(Collected data)
★ ★ ★ ★ ★

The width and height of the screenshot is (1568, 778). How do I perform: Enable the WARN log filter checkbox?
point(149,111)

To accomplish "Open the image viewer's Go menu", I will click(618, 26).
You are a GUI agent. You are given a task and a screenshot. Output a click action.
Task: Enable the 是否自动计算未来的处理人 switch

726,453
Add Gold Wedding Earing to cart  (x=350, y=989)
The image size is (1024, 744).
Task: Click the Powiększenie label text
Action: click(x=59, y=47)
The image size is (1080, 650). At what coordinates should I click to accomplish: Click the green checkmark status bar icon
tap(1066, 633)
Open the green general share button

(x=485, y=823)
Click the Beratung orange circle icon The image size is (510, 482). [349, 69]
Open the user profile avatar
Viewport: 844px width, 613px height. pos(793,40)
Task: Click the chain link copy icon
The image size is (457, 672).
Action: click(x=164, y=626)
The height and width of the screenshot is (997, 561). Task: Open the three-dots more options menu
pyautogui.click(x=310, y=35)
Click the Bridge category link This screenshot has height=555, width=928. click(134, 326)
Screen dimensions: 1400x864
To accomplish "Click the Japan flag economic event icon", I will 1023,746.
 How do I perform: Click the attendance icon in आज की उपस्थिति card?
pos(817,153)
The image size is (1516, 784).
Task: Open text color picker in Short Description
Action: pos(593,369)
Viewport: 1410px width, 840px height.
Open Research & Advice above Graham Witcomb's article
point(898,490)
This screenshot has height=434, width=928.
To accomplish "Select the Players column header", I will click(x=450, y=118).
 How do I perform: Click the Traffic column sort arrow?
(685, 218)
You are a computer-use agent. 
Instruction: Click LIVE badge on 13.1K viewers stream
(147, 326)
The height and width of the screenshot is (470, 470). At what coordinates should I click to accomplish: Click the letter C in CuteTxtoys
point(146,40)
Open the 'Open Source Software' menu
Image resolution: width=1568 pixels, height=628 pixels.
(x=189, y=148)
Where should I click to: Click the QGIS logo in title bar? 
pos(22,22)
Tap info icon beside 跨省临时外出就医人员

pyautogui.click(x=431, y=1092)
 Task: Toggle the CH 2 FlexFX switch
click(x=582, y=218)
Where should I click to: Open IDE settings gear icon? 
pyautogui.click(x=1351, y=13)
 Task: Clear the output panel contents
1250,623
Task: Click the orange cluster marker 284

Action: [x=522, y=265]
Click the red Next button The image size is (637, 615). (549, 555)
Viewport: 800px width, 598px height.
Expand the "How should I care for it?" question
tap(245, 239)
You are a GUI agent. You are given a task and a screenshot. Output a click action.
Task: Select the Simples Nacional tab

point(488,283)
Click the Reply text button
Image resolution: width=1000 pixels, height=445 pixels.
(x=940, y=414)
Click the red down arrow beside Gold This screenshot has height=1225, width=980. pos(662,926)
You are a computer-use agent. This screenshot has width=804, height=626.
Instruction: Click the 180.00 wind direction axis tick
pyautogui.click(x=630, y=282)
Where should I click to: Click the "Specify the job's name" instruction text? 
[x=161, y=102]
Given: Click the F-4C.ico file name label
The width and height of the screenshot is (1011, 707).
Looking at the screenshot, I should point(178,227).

★ ★ ★ ★ ★

• **DIRECTIONS FOR THIS TASK**
How many of the lines above include the word "computer"? Respond with the number alone.

• **RESPONSE TO THE EXERCISE**
2